## Dataset entries:
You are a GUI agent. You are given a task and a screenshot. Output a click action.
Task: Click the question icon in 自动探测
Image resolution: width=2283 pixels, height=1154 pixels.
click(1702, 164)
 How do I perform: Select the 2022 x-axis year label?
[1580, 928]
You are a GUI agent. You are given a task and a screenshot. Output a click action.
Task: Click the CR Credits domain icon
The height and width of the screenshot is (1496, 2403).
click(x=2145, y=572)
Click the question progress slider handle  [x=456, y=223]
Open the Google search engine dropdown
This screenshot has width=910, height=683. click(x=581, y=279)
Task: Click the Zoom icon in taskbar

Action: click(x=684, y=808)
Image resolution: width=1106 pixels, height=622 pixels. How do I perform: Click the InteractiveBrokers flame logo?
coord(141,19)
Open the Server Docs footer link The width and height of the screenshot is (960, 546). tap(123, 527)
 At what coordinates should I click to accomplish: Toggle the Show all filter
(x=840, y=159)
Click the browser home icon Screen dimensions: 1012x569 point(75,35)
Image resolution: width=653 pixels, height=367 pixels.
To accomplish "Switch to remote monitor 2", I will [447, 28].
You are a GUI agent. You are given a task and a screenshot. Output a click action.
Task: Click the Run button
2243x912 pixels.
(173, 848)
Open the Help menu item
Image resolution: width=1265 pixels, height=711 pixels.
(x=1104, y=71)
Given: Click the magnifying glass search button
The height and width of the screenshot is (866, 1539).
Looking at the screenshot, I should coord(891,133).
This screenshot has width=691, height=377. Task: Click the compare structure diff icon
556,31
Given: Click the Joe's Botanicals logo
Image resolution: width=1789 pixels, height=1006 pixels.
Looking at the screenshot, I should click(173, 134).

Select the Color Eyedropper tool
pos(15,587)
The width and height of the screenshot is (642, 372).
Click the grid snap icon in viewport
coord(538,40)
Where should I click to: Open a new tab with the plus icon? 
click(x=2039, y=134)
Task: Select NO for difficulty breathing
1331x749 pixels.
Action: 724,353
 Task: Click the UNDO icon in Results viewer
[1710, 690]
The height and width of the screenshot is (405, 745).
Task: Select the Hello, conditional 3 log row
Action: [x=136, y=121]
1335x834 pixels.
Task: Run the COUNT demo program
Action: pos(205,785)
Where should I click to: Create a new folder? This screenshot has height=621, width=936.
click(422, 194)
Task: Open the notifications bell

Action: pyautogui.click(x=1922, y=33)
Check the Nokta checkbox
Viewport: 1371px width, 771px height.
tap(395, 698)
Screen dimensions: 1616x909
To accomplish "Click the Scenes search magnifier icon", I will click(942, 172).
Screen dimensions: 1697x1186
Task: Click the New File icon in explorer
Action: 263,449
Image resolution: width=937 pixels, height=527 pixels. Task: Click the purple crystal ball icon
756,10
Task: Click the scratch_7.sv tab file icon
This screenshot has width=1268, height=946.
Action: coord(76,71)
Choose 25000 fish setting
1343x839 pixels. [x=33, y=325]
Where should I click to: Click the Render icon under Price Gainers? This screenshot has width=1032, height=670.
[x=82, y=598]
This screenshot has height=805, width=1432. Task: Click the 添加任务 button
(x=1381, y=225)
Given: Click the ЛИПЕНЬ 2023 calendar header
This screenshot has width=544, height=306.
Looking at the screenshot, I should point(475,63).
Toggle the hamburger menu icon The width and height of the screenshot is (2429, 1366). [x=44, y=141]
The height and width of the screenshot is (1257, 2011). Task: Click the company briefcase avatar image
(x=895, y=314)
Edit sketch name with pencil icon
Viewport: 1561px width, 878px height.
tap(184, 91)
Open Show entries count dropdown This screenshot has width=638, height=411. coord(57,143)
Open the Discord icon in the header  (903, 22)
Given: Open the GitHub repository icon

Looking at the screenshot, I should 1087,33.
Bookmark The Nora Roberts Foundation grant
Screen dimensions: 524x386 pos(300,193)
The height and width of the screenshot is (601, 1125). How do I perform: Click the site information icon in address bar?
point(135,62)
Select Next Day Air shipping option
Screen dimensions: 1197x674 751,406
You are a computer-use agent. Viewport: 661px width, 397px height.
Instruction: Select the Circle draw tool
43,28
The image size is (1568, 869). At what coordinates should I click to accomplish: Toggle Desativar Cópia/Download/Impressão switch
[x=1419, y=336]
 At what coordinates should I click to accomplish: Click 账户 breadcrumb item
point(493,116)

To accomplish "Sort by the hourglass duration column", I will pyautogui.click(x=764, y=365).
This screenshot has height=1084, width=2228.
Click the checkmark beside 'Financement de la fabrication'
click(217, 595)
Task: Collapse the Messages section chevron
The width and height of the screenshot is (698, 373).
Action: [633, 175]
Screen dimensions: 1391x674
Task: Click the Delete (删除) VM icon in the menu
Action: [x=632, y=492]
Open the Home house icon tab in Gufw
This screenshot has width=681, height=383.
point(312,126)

## Your instructions:
Give back the complete data exactly as supplied.

## Task answer:
You are a GUI agent. You are given a task and a screenshot. Output a click action.
Task: Click the question icon in 自动探测
Image resolution: width=2283 pixels, height=1154 pixels.
click(1702, 164)
 How do I perform: Select the 2022 x-axis year label?
[1580, 928]
You are a GUI agent. You are given a task and a screenshot. Output a click action.
Task: Click the CR Credits domain icon
The height and width of the screenshot is (1496, 2403).
click(x=2145, y=572)
Click the question progress slider handle  [x=456, y=223]
Open the Google search engine dropdown
This screenshot has width=910, height=683. click(x=581, y=279)
Task: Click the Zoom icon in taskbar

Action: click(x=684, y=808)
Image resolution: width=1106 pixels, height=622 pixels. How do I perform: Click the InteractiveBrokers flame logo?
coord(141,19)
Open the Server Docs footer link The width and height of the screenshot is (960, 546). tap(123, 527)
 At what coordinates should I click to accomplish: Toggle the Show all filter
(x=840, y=159)
Click the browser home icon Screen dimensions: 1012x569 point(75,35)
Image resolution: width=653 pixels, height=367 pixels.
To accomplish "Switch to remote monitor 2", I will [447, 28].
You are a GUI agent. You are given a task and a screenshot. Output a click action.
Task: Click the Run button
2243x912 pixels.
(173, 848)
Open the Help menu item
Image resolution: width=1265 pixels, height=711 pixels.
(x=1104, y=71)
Given: Click the magnifying glass search button
The height and width of the screenshot is (866, 1539).
Looking at the screenshot, I should coord(891,133).
This screenshot has width=691, height=377. Task: Click the compare structure diff icon
556,31
Given: Click the Joe's Botanicals logo
Image resolution: width=1789 pixels, height=1006 pixels.
Looking at the screenshot, I should click(173, 134).

Select the Color Eyedropper tool
pos(15,587)
The width and height of the screenshot is (642, 372).
Click the grid snap icon in viewport
coord(538,40)
Where should I click to: Open a new tab with the plus icon? 
click(x=2039, y=134)
Task: Select NO for difficulty breathing
1331x749 pixels.
Action: 724,353
 Task: Click the UNDO icon in Results viewer
[1710, 690]
The height and width of the screenshot is (405, 745).
Task: Select the Hello, conditional 3 log row
Action: [x=136, y=121]
1335x834 pixels.
Task: Run the COUNT demo program
Action: pos(205,785)
Where should I click to: Create a new folder? This screenshot has height=621, width=936.
click(422, 194)
Task: Open the notifications bell

Action: pyautogui.click(x=1922, y=33)
Check the Nokta checkbox
Viewport: 1371px width, 771px height.
tap(395, 698)
Screen dimensions: 1616x909
To accomplish "Click the Scenes search magnifier icon", I will click(942, 172).
Screen dimensions: 1697x1186
Task: Click the New File icon in explorer
Action: 263,449
Image resolution: width=937 pixels, height=527 pixels. Task: Click the purple crystal ball icon
756,10
Task: Click the scratch_7.sv tab file icon
This screenshot has width=1268, height=946.
Action: coord(76,71)
Choose 25000 fish setting
1343x839 pixels. [x=33, y=325]
Where should I click to: Click the Render icon under Price Gainers? This screenshot has width=1032, height=670.
[x=82, y=598]
This screenshot has height=805, width=1432. Task: Click the 添加任务 button
(x=1381, y=225)
Given: Click the ЛИПЕНЬ 2023 calendar header
This screenshot has width=544, height=306.
Looking at the screenshot, I should point(475,63).
Toggle the hamburger menu icon The width and height of the screenshot is (2429, 1366). [x=44, y=141]
The height and width of the screenshot is (1257, 2011). Task: Click the company briefcase avatar image
(x=895, y=314)
Edit sketch name with pencil icon
Viewport: 1561px width, 878px height.
tap(184, 91)
Open Show entries count dropdown This screenshot has width=638, height=411. coord(57,143)
Open the Discord icon in the header  (903, 22)
Given: Open the GitHub repository icon

Looking at the screenshot, I should 1087,33.
Bookmark The Nora Roberts Foundation grant
Screen dimensions: 524x386 pos(300,193)
The height and width of the screenshot is (601, 1125). How do I perform: Click the site information icon in address bar?
point(135,62)
Select Next Day Air shipping option
Screen dimensions: 1197x674 751,406
You are a computer-use agent. Viewport: 661px width, 397px height.
Instruction: Select the Circle draw tool
43,28
The image size is (1568, 869). At what coordinates should I click to accomplish: Toggle Desativar Cópia/Download/Impressão switch
[x=1419, y=336]
 At what coordinates should I click to accomplish: Click 账户 breadcrumb item
point(493,116)

To accomplish "Sort by the hourglass duration column", I will pyautogui.click(x=764, y=365).
This screenshot has height=1084, width=2228.
Click the checkmark beside 'Financement de la fabrication'
click(217, 595)
Task: Collapse the Messages section chevron
The width and height of the screenshot is (698, 373).
Action: [633, 175]
Screen dimensions: 1391x674
Task: Click the Delete (删除) VM icon in the menu
Action: [x=632, y=492]
Open the Home house icon tab in Gufw
This screenshot has width=681, height=383.
point(312,126)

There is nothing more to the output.